- **What is needed**
Can you reproduce the entries below with every "dropdown" replaced by "drop-down menu", changing nothing else?

------------

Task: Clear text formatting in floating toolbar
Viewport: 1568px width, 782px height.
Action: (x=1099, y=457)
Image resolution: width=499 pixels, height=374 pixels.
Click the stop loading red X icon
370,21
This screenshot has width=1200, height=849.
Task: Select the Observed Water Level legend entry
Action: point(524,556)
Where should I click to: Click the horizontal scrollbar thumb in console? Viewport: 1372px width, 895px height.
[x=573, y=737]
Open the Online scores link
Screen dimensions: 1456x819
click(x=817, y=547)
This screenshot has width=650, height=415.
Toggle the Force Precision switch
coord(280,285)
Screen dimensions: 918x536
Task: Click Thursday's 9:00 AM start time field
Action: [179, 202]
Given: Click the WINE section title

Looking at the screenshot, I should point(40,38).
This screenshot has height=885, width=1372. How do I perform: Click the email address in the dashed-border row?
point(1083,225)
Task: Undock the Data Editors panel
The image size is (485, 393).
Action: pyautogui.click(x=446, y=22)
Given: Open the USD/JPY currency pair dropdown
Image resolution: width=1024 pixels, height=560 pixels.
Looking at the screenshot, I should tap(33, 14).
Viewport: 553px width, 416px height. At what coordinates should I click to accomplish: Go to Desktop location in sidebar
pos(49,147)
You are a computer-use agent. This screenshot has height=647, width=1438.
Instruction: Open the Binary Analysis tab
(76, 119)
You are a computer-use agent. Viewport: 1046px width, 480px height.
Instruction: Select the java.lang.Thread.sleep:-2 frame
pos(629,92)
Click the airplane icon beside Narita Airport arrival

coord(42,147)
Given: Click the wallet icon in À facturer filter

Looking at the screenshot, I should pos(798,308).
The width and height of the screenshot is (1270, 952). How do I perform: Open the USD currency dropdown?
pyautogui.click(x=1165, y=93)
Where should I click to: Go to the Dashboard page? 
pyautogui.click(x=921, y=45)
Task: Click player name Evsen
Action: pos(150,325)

------------

- **Full solution**
Task: Clear text formatting in floating toolbar
Viewport: 1568px width, 782px height.
Action: (x=1099, y=457)
Image resolution: width=499 pixels, height=374 pixels.
Click the stop loading red X icon
370,21
This screenshot has width=1200, height=849.
Task: Select the Observed Water Level legend entry
Action: point(524,556)
Where should I click to: Click the horizontal scrollbar thumb in console? Viewport: 1372px width, 895px height.
[x=573, y=737]
Open the Online scores link
Screen dimensions: 1456x819
click(x=817, y=547)
This screenshot has width=650, height=415.
Toggle the Force Precision switch
coord(280,285)
Screen dimensions: 918x536
Task: Click Thursday's 9:00 AM start time field
Action: [179, 202]
Given: Click the WINE section title

Looking at the screenshot, I should point(40,38).
This screenshot has height=885, width=1372. How do I perform: Click the email address in the dashed-border row?
point(1083,225)
Task: Undock the Data Editors panel
The image size is (485, 393).
Action: pyautogui.click(x=446, y=22)
Given: Open the USD/JPY currency pair drop-down menu
Image resolution: width=1024 pixels, height=560 pixels.
Looking at the screenshot, I should tap(33, 14).
Viewport: 553px width, 416px height. At what coordinates should I click to accomplish: Go to Desktop location in sidebar
pos(49,147)
You are a computer-use agent. This screenshot has height=647, width=1438.
Instruction: Open the Binary Analysis tab
(76, 119)
You are a computer-use agent. Viewport: 1046px width, 480px height.
Instruction: Select the java.lang.Thread.sleep:-2 frame
pos(629,92)
Click the airplane icon beside Narita Airport arrival

coord(42,147)
Given: Click the wallet icon in À facturer filter

Looking at the screenshot, I should pos(798,308).
The width and height of the screenshot is (1270, 952). How do I perform: Open the USD currency drop-down menu?
pyautogui.click(x=1165, y=93)
Where should I click to: Go to the Dashboard page? 
pyautogui.click(x=921, y=45)
Task: Click player name Evsen
Action: pos(150,325)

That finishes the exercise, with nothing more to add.